2.1 Literature review.
There is extensive literature on the nexus of Energy use, FDI Inflows and economic growth that have used panel data modeling ideas. Therefore, it should be noted that the modeling techniques with panel data are relatively new compared to modeling techniques based on time series data which has been in use. Generally, the empirical studies on the relationship between FDI inflows energy consumption and economic growth can be divided into two major portion. The first group focal point is on the area of particular studies, while the other group focuses on multi-country studies. Other studies have documented that economic growth attract more FDI inflows in China, India, Singapore and Nigerian. And in the multi country studies Several studies have developed the direction of causality between FDI inflow, energy consumption and economic growing for multi-country studies. For example, Tsai (1994) examined the links between FDI and economic growth for 62 Nation and for 51 Nation and uncovering that FDI promotes economic growth and, in return, economic growth is viewed as a mechanism to attract FDI. Additionally Jensen and the World bank have asserted that although financial progress may enhance economic growth, it may result in more industrial pollution and environmental degradation. Tamazian et al. (2009) found that a higher degree of economic and financial development decreases environmental degradation. In this study, we employed FDI inflows as an indicator of financial development.

The impact of FDI (foreign direct investment) on the host country’s environment has also been a subject of debate. Two conflicting hypotheses have been presented in previous studies: the pollution haven hypothesis and the halo effect hypothesis. According to the halo effect hypothesis, the presence of foreign investors will spur positive environmental spill-overs to the host country because MNCs (multinational companies) have more advanced technology than their domestic counterparts and will tend to disseminate cleaner technology that will be less harmful to the environment. In contrast, the pollution haven hypothesis postulates that MNCs will flock more into countries where environmental regulations are less strict This strategy might harm the environment in the host country if the issue is not taken seriously. The results are both theoretically and empirically mixed. However, there is plenty of evidence suggesting that foreign MNCs tend to relocate the dirt industries in developing countries with lax environmental regulations rather than in developed countries, where the environmental regulations are very strict. Therefore, depending on the nature of and the motives behind the MNCs, FDI can cause more emissions in the host countries. The effect of FDI on GHG emissions in particular has also been a subject of debate in the extant literature. The previous studies see, e.g., Hoffmann et al. and Hassaballa have provided coherent justifications for using GHG (particularly CO2) emissions as a proxy for pollution in general. According to them, CO2 is a primary source of global warming, and the variable is also highly correlated with such local pollutants such as nitrogen oxide and Sulphur dioxide.

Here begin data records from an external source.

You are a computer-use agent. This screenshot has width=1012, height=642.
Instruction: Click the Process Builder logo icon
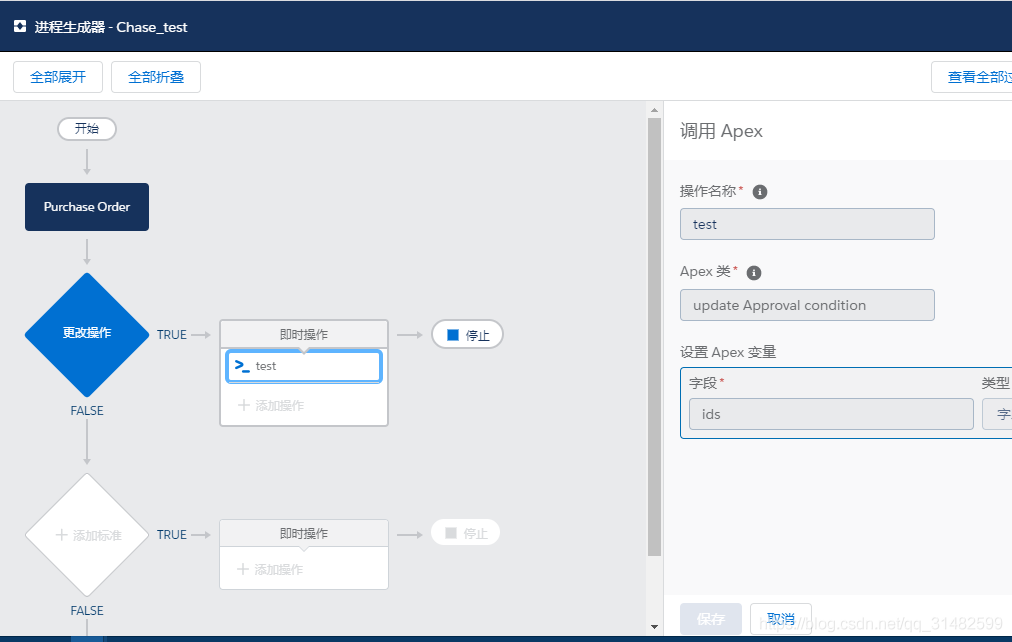20,27
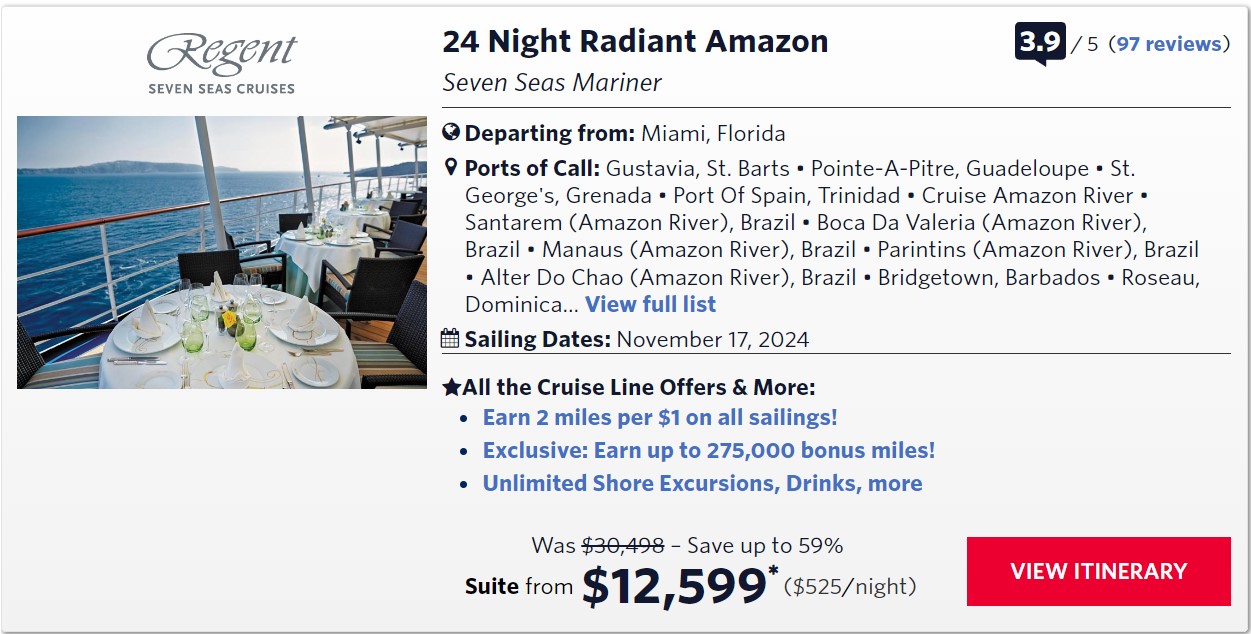Open the 97 reviews link

coord(1169,44)
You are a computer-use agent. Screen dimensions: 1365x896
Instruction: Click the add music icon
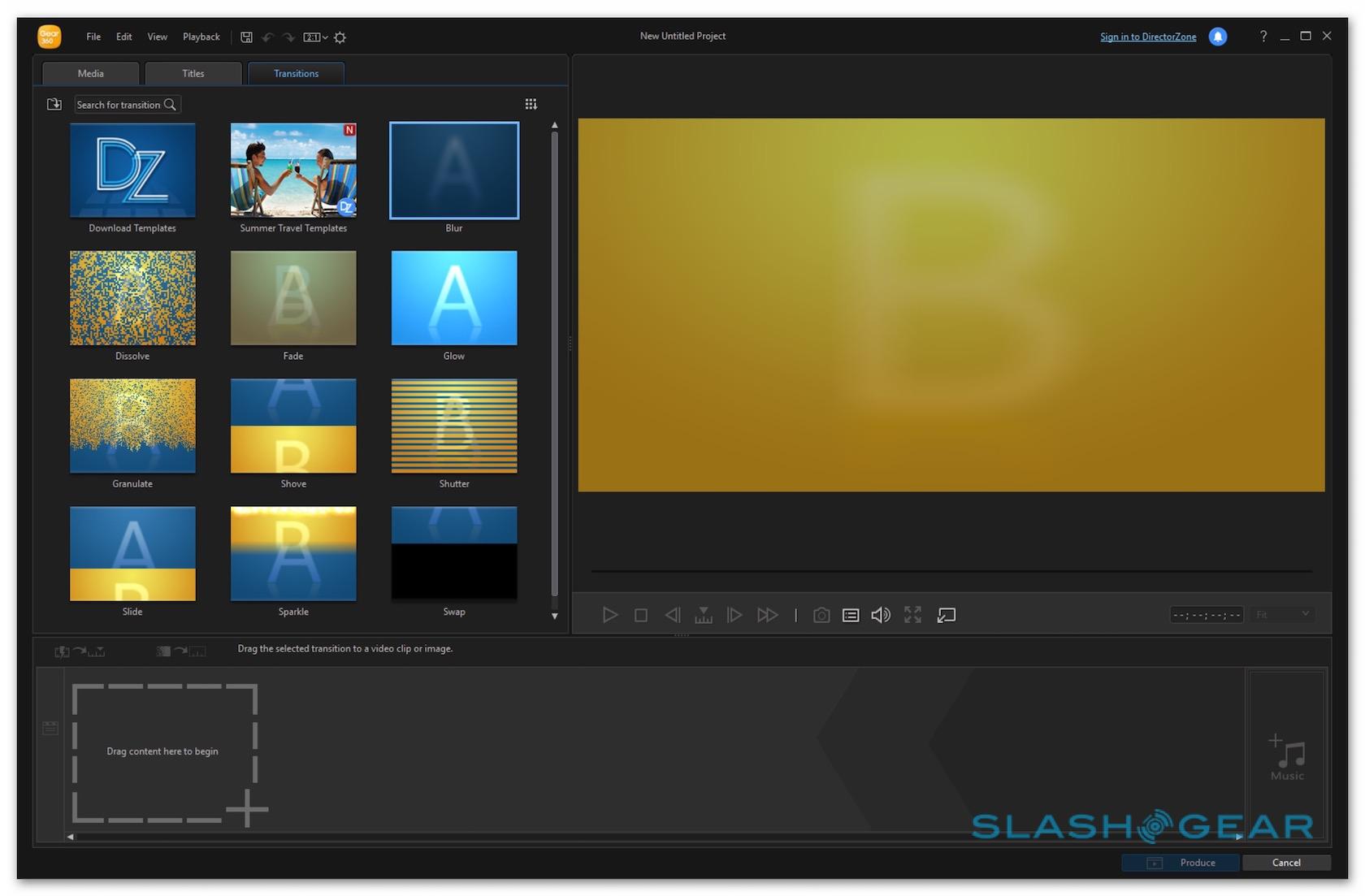coord(1287,756)
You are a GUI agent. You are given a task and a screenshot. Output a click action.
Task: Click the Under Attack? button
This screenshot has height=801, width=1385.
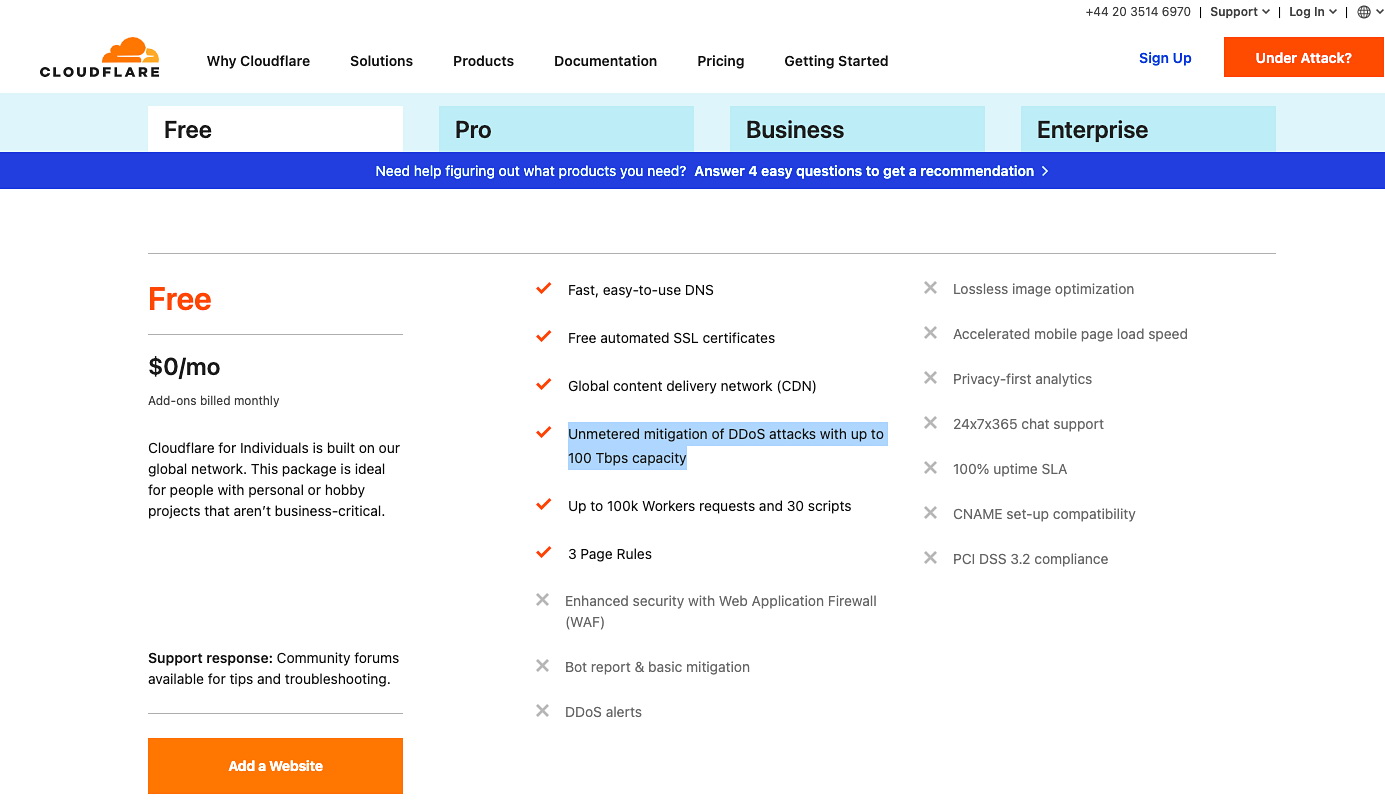point(1304,58)
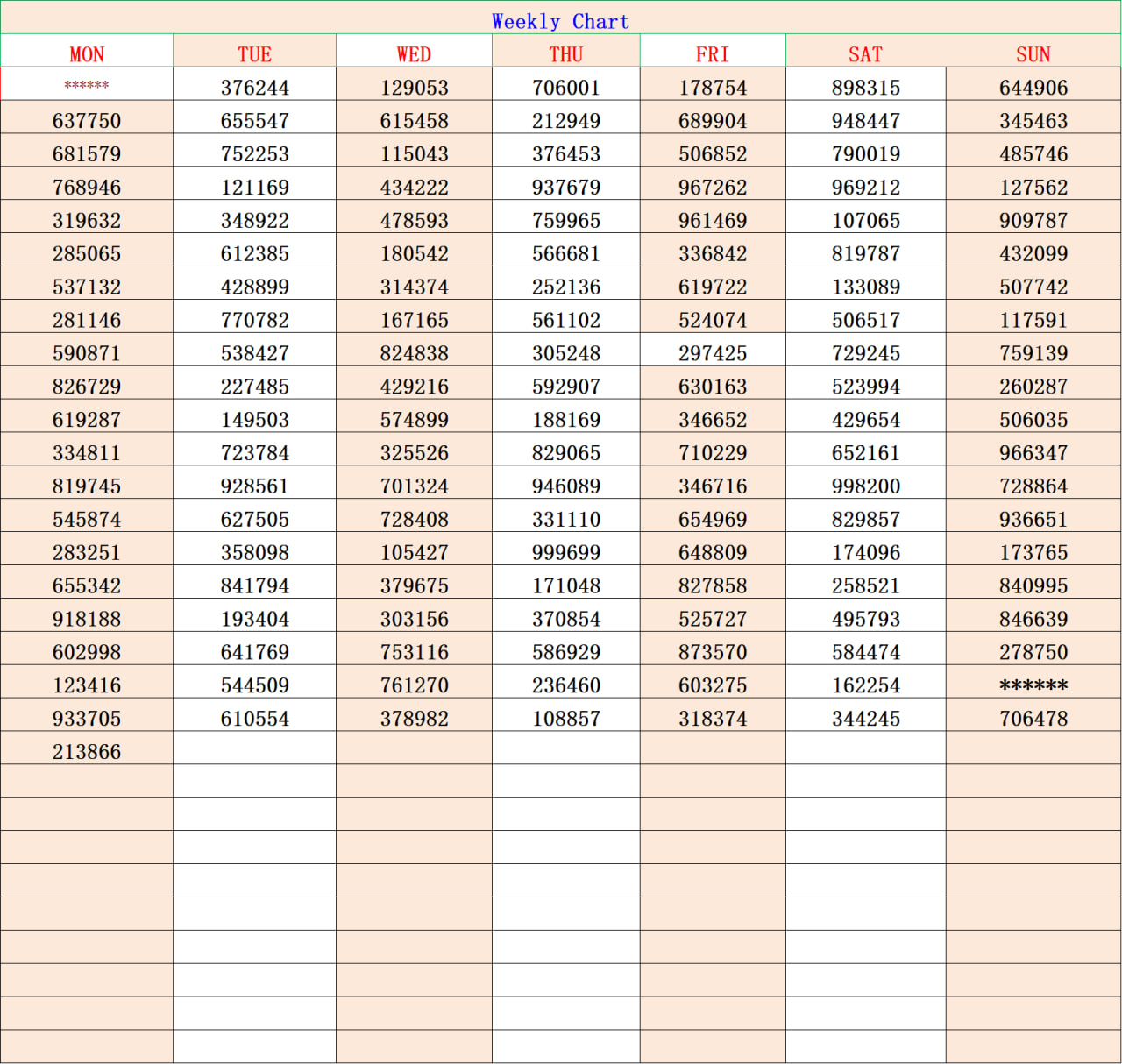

The last category of the literature employs a multivariate framework to examine the relationship between the variables by incorporating all the variables of interest in a single equation. The first strand of this literature focuses on the links between CO2 emissions, energy consumption, and economic development, with mixed results Kivyiro, P., ; Arminen, H. (2014) . Another strand in this category adds FDI to the analysis. Some of the previous studies are cross country panel studies, while other studies focus on individual countries.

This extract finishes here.